|Imagined: The Life of DeWitt Clinton, 1769-1828
By Dulcy Brightman
"The overflowing blessings from the fountain of public good and national abundance will be as extensive as our own country and as durable as time."
~ DeWitt Clinton , Sixth Governor of New York, 1817-1823
In the early part of the Nineteenth Century (1789), born to James Clinton and Mary DeWitt, was my ancestor (maternal side), DeWitt Clinton. He was educated at what was then named, Kings College, and is known today as Columbia University, after he transferred from Princeton University.
On February 13, 1796, DeWitt Clinton married Maria Franklin, daughter of a prominent New York Quaker merchant, Walter Franklin, and descendant of John Bowne and Elizabeth Fones; they had ten children. His second marriage was to Catharine Jones, daughter of a New York Physician, Thomas Jones. There was one child born of that marriage.
DeWitt Clinton is best known as the Sixth Governor of New York (1817-1823), as an early American Politician who also held many offices including in the New York State Legislature, and as a United States Senator. Prior to those years, he was Mayor of New York City for ten terms (1803-1815). This was before laws were enacted to lessen the term of office.
He is also known as the "Father of the Erie Canal," and as the New York Canal Commissioner (1810-1824), was largely responsible for its construction. He successfully advocated, and won the support of our young American nation for his dream of connecting the Hudson River to Lake Erie; creating the golden path to the west.
His vision was strongly disputed by his political opponents, who launched a vicious attack, labeling the Erie Canal project as "Clinton's Folly." Clinton pressed forward through the mire of dispute to build the 363 miles of the Erie Canal, creating a new way to access passage to the west. When completed in 1825, the canal was both practical and economical for successfully moving freight and passengers westward before the advent of the railroad.
"Clinton's Ditch" was a whopping Seven Million Dollars; a staggering amount considering the cost of living in those days. The Erie Canal, if constructed today, would cost millions (if not a billions) more. A year later, the Erie Canal not only proved to be economical, but turned a profit from tolls within the first year of operation. The Erie Canal Tolls were abolished in 1883; this was not the case in later canals. In addition, The Erie Canal survived the railroad expansion westward.

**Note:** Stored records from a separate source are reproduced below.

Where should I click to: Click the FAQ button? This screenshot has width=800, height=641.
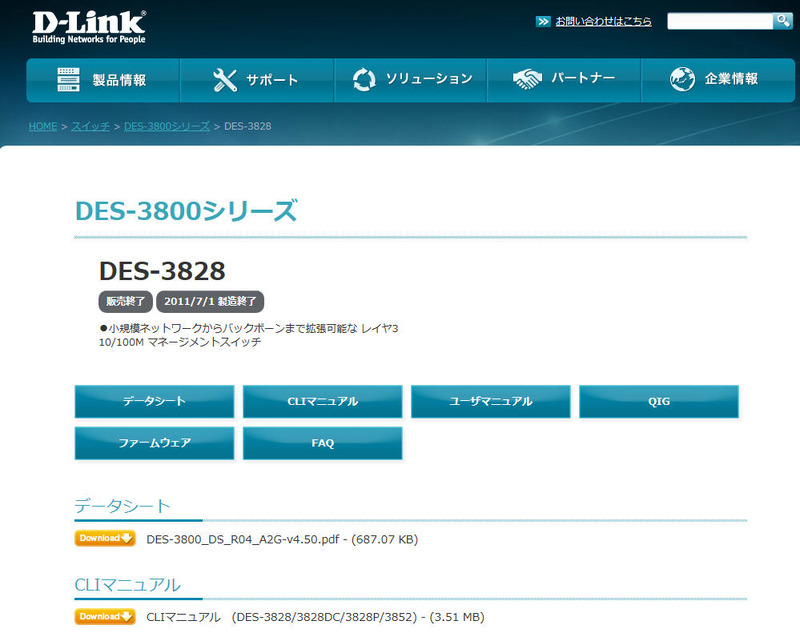click(x=322, y=443)

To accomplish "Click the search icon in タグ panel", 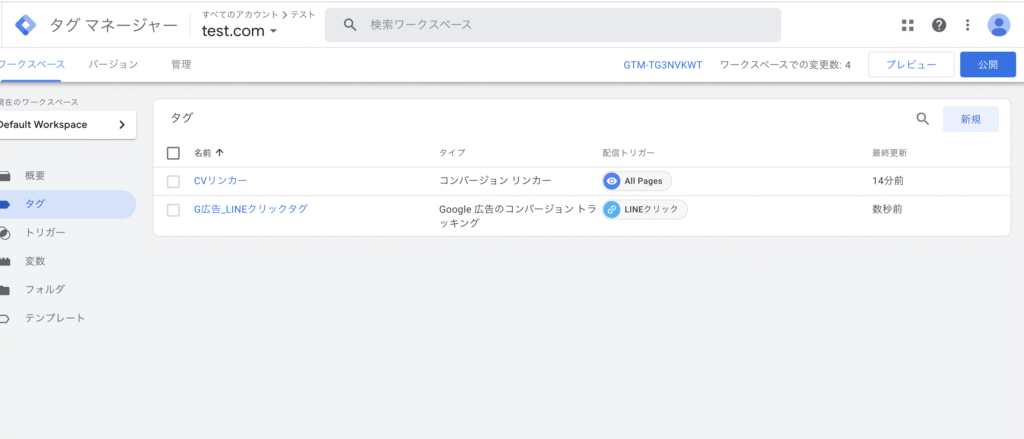I will (x=923, y=119).
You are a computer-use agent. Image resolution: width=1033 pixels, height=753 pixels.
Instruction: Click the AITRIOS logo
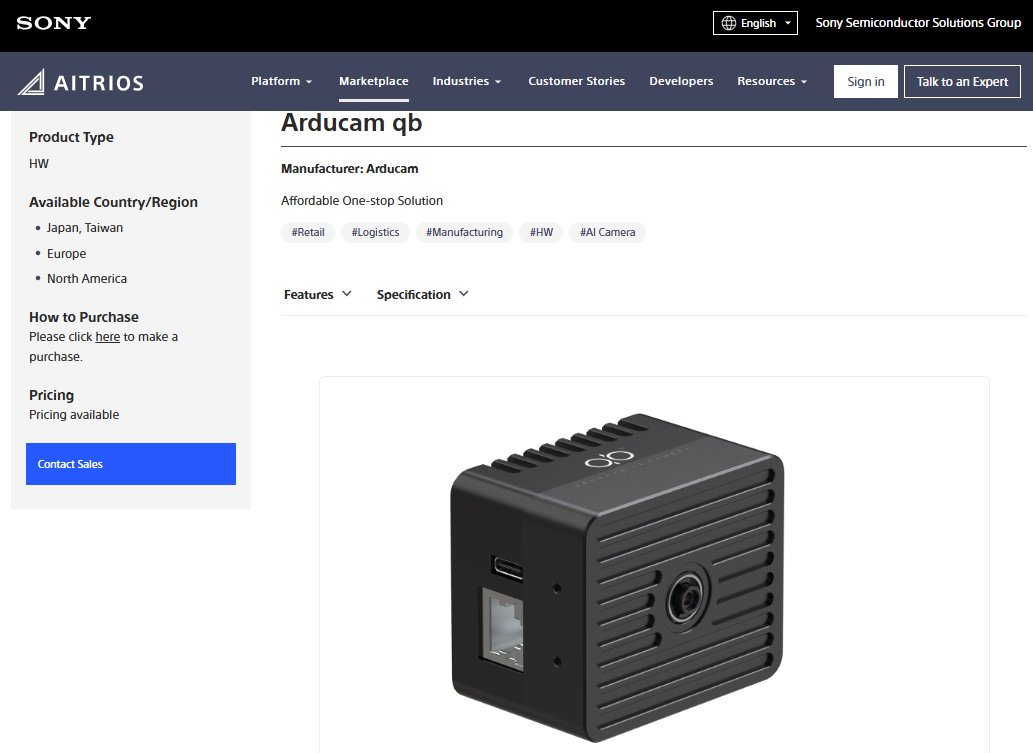[80, 81]
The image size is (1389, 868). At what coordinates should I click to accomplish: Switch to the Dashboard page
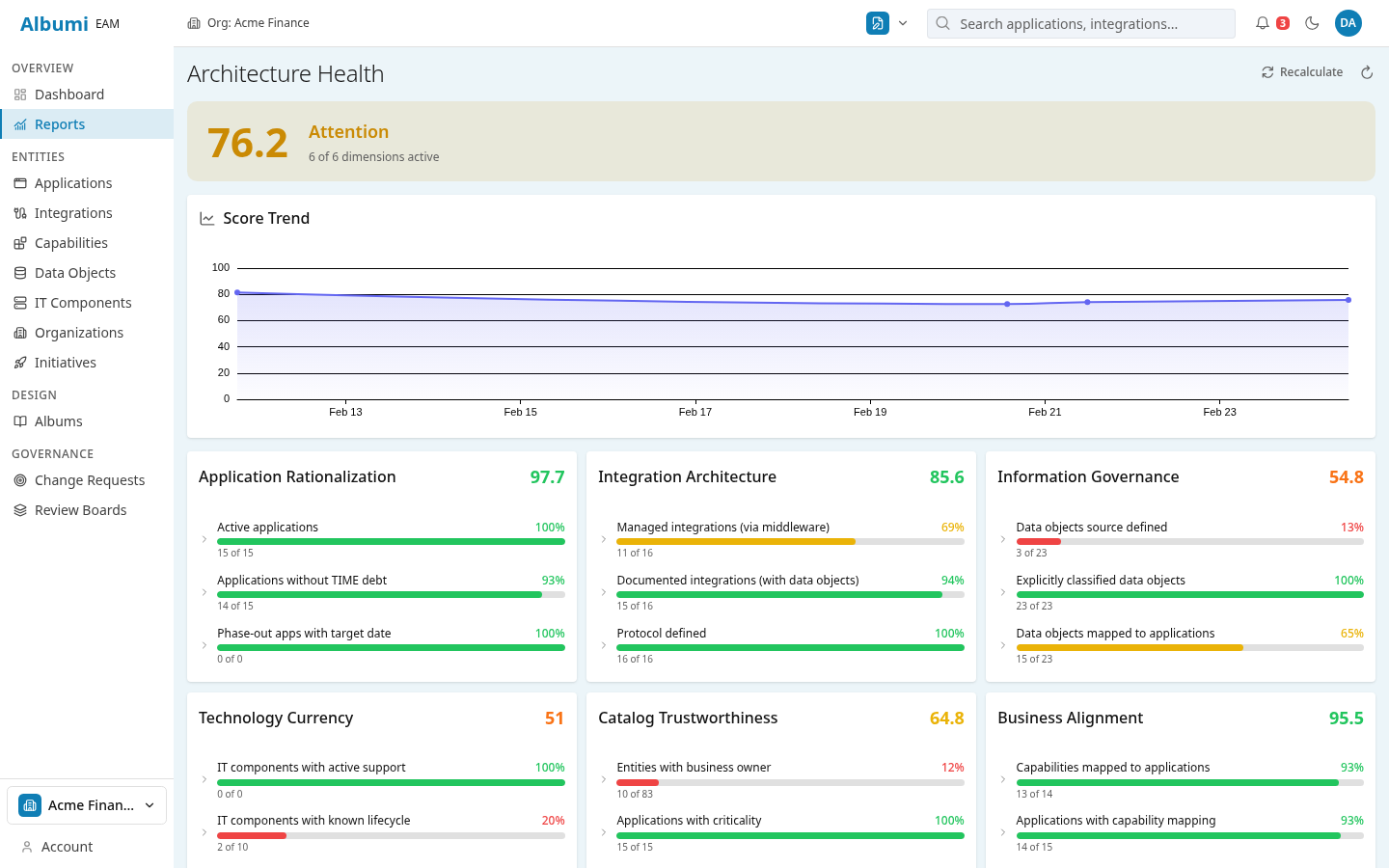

In 1812, while in the middle of battling it out for endorsement of the Erie Canal, DeWitt Clinton ran for the Office of President of the United States against James Madison and lost by only a small margin. Then, after great public support, enhanced by the positive press for the building of the canal, he was elected Mayor of New York City. Can you even imagine that these days? Remember, he was raising ten children too! As a child, during breakfast, my mother would continually tell stories about this man and his accomplishments.
The Erie Canal essentially opened passage to the west; however, it was opposed at every turn. "Clinton's Ditch" or "Clinton's Folly" was opposed because legislators believed that upstate New York's massive morass of forest, swamps, and underbrush was completely inaccessible to overland travel. In fact, most of the western part of New York State was considered unreachable. This is why the proposed 363 mile Erie Canal was considered an impossible project in early Nineteenth Century.
In spite of the opposition, this project proved to widen the scope of American lives through its people, ideas, and goods, serving as a model for most subsequent canals. This famous canal is an outstanding accomplishment, and testament to what is now our modern west. In short, this was really how the west was won.
DeWitt Clinton, a Freemason, was elected Grand Master of the Grand Lodge of New York in 1806. They recognized his outstanding community service by non-Masonic organizations or individuals whose actions exemplify a shared concern for the well-being of mankind and belief in worldwide brotherhood of man.
In the end, DeWitt Clinton accomplished as much as any leader in civic and state affairs can hope to do. However, he died destitute, and his family did not have the funds for a proper burial. Fortunately, Clinton was a prominent Freemason, and if not for his Masonic friend, his body would not have been buried in a proper resting place; eventually, he was buried in Brooklyn, New York.
Indeed, there is much to be learned from one man's vision that reached farther than the passage to the west.